__WHAT YOU HAVE TO DO__. One range is to be output from the listing below, exactly as written: the line with "Task: Interrupt kernel with stop square icon" to the line with "The height and", both kept.

__SOURCE RECORDS__.
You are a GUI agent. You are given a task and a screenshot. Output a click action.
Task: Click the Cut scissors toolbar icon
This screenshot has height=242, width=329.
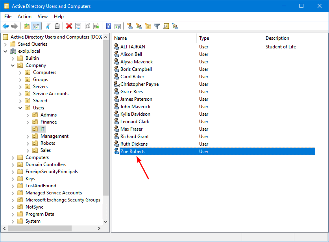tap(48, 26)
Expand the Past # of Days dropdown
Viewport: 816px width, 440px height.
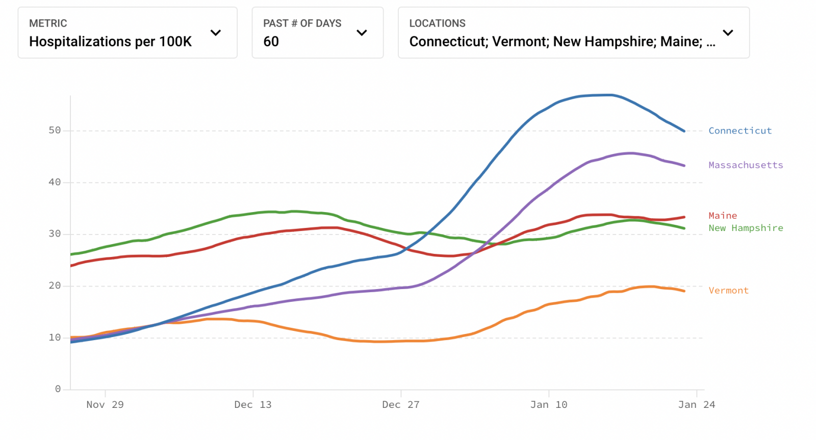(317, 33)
==
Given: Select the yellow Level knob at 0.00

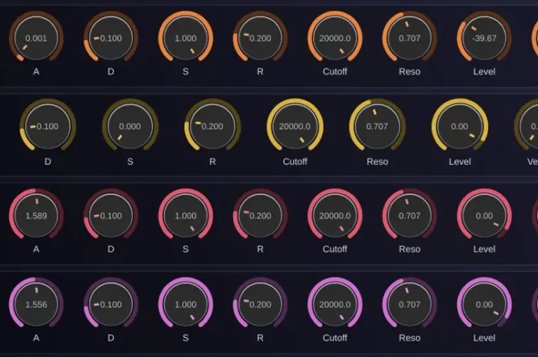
* * *
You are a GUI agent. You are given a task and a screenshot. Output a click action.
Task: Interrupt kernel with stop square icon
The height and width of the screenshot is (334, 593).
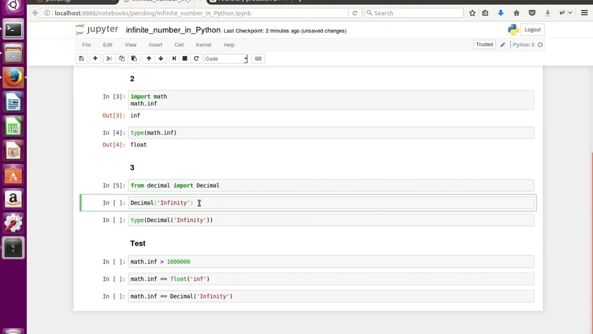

__RESPONSE BOX__.
Task: Interrupt kernel with stop square icon
The height and width of the screenshot is (334, 593).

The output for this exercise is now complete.